• **Your goal**: Return every record in full. Match each one exactly.

*** Begin section ***

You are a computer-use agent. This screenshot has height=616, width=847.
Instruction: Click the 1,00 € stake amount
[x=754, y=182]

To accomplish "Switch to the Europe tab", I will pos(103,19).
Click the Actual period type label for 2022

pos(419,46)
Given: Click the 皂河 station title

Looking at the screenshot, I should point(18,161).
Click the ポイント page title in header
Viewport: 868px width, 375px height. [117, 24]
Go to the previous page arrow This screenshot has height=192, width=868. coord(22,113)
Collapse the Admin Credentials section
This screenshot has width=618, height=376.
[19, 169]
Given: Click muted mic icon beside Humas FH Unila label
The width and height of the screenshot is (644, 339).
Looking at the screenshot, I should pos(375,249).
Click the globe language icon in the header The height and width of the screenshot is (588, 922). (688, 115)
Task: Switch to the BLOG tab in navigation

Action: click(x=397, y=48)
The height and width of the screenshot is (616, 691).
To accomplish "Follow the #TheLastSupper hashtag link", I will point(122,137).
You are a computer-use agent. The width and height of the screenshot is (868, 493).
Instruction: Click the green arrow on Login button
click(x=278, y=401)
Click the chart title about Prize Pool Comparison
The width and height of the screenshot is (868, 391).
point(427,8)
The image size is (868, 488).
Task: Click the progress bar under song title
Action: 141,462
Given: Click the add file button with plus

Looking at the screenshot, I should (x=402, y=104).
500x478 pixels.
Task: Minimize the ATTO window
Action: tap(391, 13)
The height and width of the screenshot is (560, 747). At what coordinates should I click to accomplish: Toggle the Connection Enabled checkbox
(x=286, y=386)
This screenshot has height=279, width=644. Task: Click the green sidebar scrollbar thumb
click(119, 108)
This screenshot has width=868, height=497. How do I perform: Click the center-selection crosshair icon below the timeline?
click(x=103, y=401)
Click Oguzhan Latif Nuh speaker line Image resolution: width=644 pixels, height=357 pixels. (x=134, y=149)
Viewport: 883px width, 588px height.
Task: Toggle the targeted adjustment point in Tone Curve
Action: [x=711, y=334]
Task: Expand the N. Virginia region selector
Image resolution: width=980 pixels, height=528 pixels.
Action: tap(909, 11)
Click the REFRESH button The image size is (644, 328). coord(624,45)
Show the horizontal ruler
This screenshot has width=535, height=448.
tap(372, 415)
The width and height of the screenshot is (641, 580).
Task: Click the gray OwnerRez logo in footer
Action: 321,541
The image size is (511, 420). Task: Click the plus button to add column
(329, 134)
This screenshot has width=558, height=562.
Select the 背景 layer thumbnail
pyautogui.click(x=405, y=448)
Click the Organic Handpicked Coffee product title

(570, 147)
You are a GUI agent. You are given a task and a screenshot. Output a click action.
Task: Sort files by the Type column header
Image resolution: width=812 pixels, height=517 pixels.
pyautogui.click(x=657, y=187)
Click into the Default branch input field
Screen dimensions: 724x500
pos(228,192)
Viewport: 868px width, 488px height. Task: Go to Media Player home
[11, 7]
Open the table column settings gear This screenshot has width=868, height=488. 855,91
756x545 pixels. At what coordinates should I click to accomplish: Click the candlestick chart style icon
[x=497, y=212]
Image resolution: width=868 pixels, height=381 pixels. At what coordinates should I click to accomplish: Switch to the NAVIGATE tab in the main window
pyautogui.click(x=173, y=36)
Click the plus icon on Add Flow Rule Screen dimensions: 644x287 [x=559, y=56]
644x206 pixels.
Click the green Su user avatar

*** End section ***

• **Expected answer**:
You are a computer-use agent. This screenshot has height=616, width=847.
Instruction: Click the 1,00 € stake amount
[x=754, y=182]

To accomplish "Switch to the Europe tab", I will pos(103,19).
Click the Actual period type label for 2022

pos(419,46)
Given: Click the 皂河 station title

Looking at the screenshot, I should point(18,161).
Click the ポイント page title in header
Viewport: 868px width, 375px height. [117, 24]
Go to the previous page arrow This screenshot has height=192, width=868. coord(22,113)
Collapse the Admin Credentials section
This screenshot has width=618, height=376.
[19, 169]
Given: Click muted mic icon beside Humas FH Unila label
The width and height of the screenshot is (644, 339).
Looking at the screenshot, I should pos(375,249).
Click the globe language icon in the header The height and width of the screenshot is (588, 922). (688, 115)
Task: Switch to the BLOG tab in navigation

Action: click(x=397, y=48)
The height and width of the screenshot is (616, 691).
To accomplish "Follow the #TheLastSupper hashtag link", I will point(122,137).
You are a computer-use agent. The width and height of the screenshot is (868, 493).
Instruction: Click the green arrow on Login button
click(x=278, y=401)
Click the chart title about Prize Pool Comparison
The width and height of the screenshot is (868, 391).
point(427,8)
The image size is (868, 488).
Task: Click the progress bar under song title
Action: 141,462
Given: Click the add file button with plus

Looking at the screenshot, I should (x=402, y=104).
500x478 pixels.
Task: Minimize the ATTO window
Action: tap(391, 13)
The height and width of the screenshot is (560, 747). At what coordinates should I click to accomplish: Toggle the Connection Enabled checkbox
(x=286, y=386)
This screenshot has height=279, width=644. Task: Click the green sidebar scrollbar thumb
click(119, 108)
This screenshot has width=868, height=497. How do I perform: Click the center-selection crosshair icon below the timeline?
click(x=103, y=401)
Click Oguzhan Latif Nuh speaker line Image resolution: width=644 pixels, height=357 pixels. (x=134, y=149)
Viewport: 883px width, 588px height.
Task: Toggle the targeted adjustment point in Tone Curve
Action: [x=711, y=334]
Task: Expand the N. Virginia region selector
Image resolution: width=980 pixels, height=528 pixels.
Action: tap(909, 11)
Click the REFRESH button The image size is (644, 328). coord(624,45)
Show the horizontal ruler
This screenshot has width=535, height=448.
tap(372, 415)
The width and height of the screenshot is (641, 580).
Task: Click the gray OwnerRez logo in footer
Action: 321,541
The image size is (511, 420). Task: Click the plus button to add column
(329, 134)
This screenshot has width=558, height=562.
Select the 背景 layer thumbnail
pyautogui.click(x=405, y=448)
Click the Organic Handpicked Coffee product title

(570, 147)
You are a GUI agent. You are given a task and a screenshot. Output a click action.
Task: Sort files by the Type column header
Image resolution: width=812 pixels, height=517 pixels.
pyautogui.click(x=657, y=187)
Click into the Default branch input field
Screen dimensions: 724x500
pos(228,192)
Viewport: 868px width, 488px height. Task: Go to Media Player home
[11, 7]
Open the table column settings gear This screenshot has width=868, height=488. 855,91
756x545 pixels. At what coordinates should I click to accomplish: Click the candlestick chart style icon
[x=497, y=212]
Image resolution: width=868 pixels, height=381 pixels. At what coordinates should I click to accomplish: Switch to the NAVIGATE tab in the main window
pyautogui.click(x=173, y=36)
Click the plus icon on Add Flow Rule Screen dimensions: 644x287 [x=559, y=56]
644x206 pixels.
Click the green Su user avatar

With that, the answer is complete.